От собаки есть польза, если она жива. Вот сейчас я иду к Семашко.

А что я ему скажу? «Наших взяли, мне удалось уйти». Не поверит. Сочтет провокатором. Он же меня плохо знает. А я не провокатор и не предатель, но буду чувствовать себя как провокатор и предатель. У меня будет вид побитой собаки.

Барбос, грязный барбос, ну что ты пристал ко мне?! Нет у меня ничего, отстань. Может, это полицейская собака? Переодетый филер?

Не смешно. К Семашко идти невозможно. Но другого выхода нет. Скорее! Скорее бежать каяться! Сложить с себя это бремя: виноват, судите, только сделайте это за меня! Не провокатор, не предатель я, нет! Просто… виноват.

И опять я остановился. Пораженный догадкой. Я теперь знаю, зачем меня отпустили. Знаю, что произошло, когда после допроса надо мною Школяров и тот, штатский, остались одни.

— И вы хотите отпустить преступника, Валентин Михайлович? — спрашивал штатский. — Чтобы выследить остальных?

— Нет, Модест Карлович, слежка не нужна-с.

— Не понимаю. Теперь вы знаете его, можете приставить наблюдение. Ведь он тут же свяжется с комитетом. Нам нужен Семашко.

— Ваша правда, Модест Карлович, однако послушайте мысль мою-с. Изволите видеть, как господин Чернов от страха и трепета едва на ногах стоят-с? И это не поддельный ужас, нет, я, слава Богу, не первый год служу, отличить могу-с. Наложу я на него кандалы, так он тут же — делать-то нечего-с — трепет свой сменит на позу героическую. Он ведь не первый год в терроре, а слабину дал. От надежды-с. Надежда — сила великая. Когда никакой надежды не останется, тогда и страх пройдет. А нам того не надо. Нам надобно отпустить его.
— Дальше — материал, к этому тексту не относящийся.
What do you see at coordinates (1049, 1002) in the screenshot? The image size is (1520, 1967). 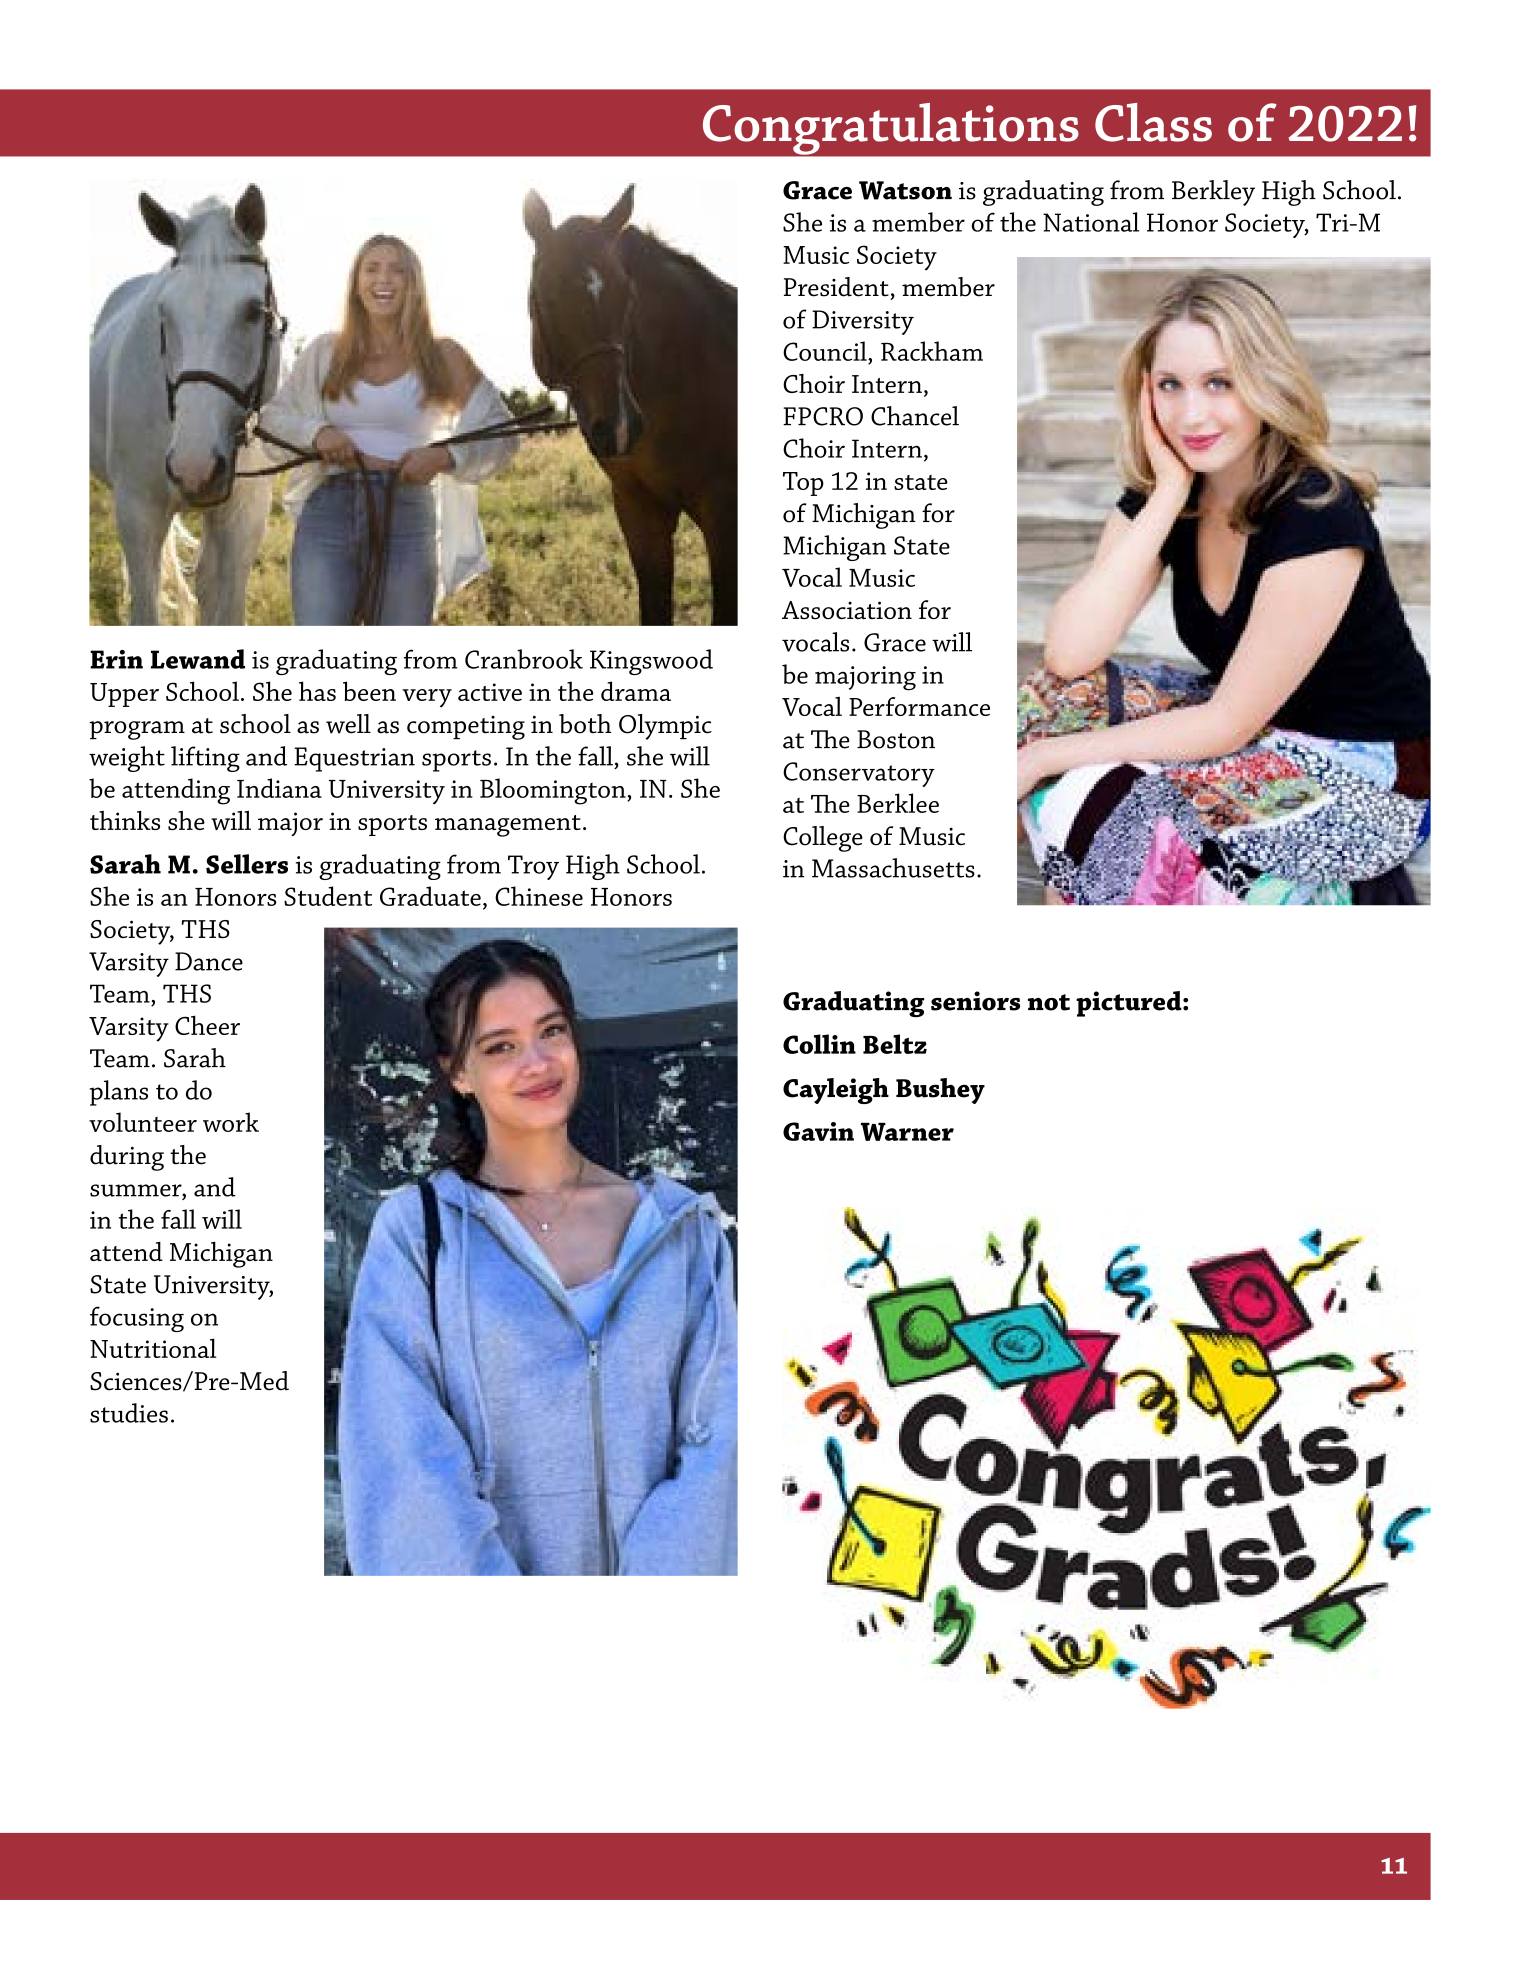 I see `not` at bounding box center [1049, 1002].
Ведь не звери мы, Модест Карлович, нам живой-здоровый добрый гражданин и подданный Государя Императора куда как полезнее повешенного террориста. На процессе еще один смелый негодяй — нам не подмога. А вот коли он поймет про себя, что он трус и ничтожество, так пускай идет на все четыре стороны, он уже не вреден. Пусть товарищам в лицо посмотрит, пусть устыдится, пусть позор переживет. К Семашко он не пойдет — уедет из города, совесть заест. А Семашко сам о себе даст знать, цепочка тут не хитрая. Нам важно не наказывать порок, а растить добродетель. Образумится господин Чернов, поймет про себя, что не в свои сани садился. Глядишь, нашего же полку и прибудет, это ведь не первый случай. Нам живая собака дороже мертвого льва, Модест Карлович.

— А вы политик, Валентин Михайлович!

— Не в первый раз, руку уж набил-с…

Сволочь! Сволочь! О, я готов взвыть от боли и стыда! Сейчас же, сейчас же к Семашко! Врешь, Школяров, я не собака тебе! Я свой долг исполню.
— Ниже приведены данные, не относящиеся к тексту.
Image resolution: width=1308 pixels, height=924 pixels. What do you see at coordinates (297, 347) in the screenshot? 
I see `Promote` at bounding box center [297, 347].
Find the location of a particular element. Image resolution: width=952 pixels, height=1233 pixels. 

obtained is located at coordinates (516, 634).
Собака… почему именно собака? Где-то я читал, что собака — единственное животное, у которого есть угрызения совести. Вы бьете ее, а она не от боли, от совести скулит. Руки вам лижет, в глаза заглядывает. Прощения просит. Чувство долга, чувство вины.
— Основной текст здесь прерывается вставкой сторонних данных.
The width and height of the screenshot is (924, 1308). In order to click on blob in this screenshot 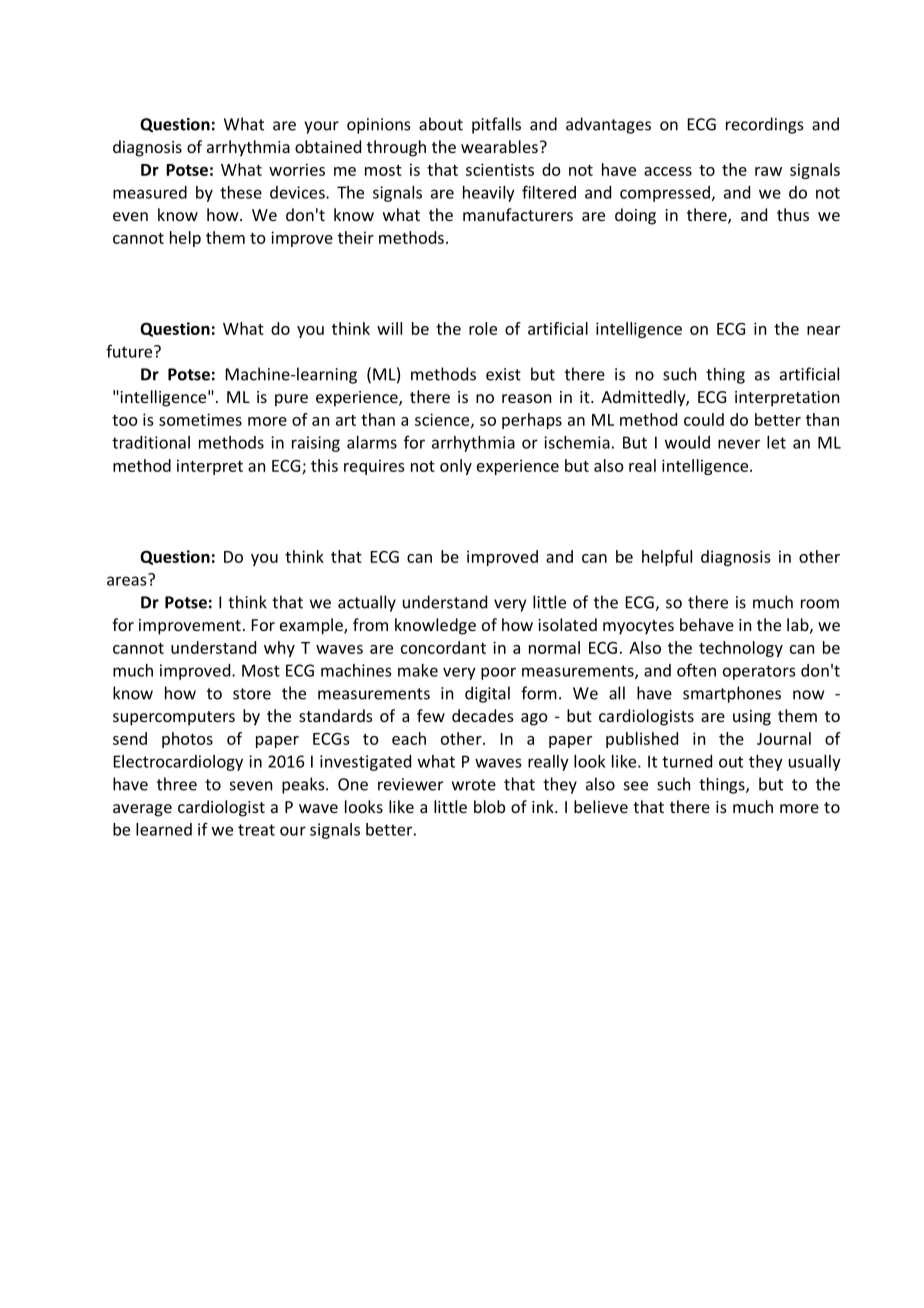, I will do `click(489, 806)`.
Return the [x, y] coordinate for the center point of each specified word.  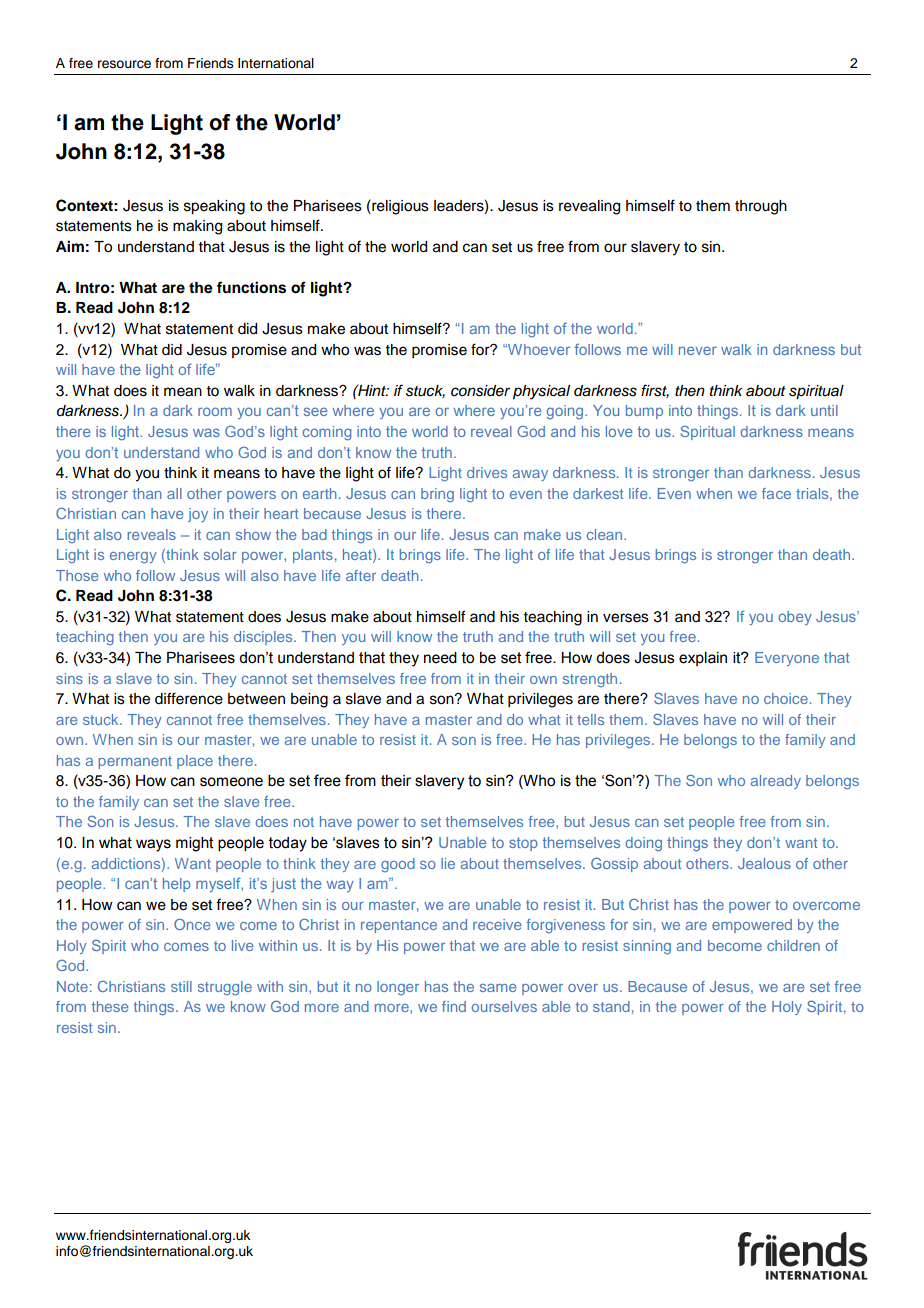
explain [703, 659]
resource [124, 64]
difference [189, 698]
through [761, 207]
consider [480, 391]
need [440, 658]
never [698, 350]
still [181, 986]
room [215, 411]
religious [399, 207]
Я оборачиваюсь. Собака останавливается и глядит на меня. Невероятная ненависть к этой дворняге буквально душит меня; я сжимаю зубы и тихо, чтобы не спугнуть, нагибаюсь за булыжником. Собака, угадав мой жест, шарахается, взвизгивает и стрелой летит по бульвару. Я — за ней.

Ничего, что у нее четыре ноги, а у меня только две. Я ее догоню и прикончу. Мы бежим, задыхаясь, все прямо и прямо, и я крепко сжимаю в руках булыжник. Еще немного… Еще… Лучше мертвая собака. Лучше мертвая, чем живая.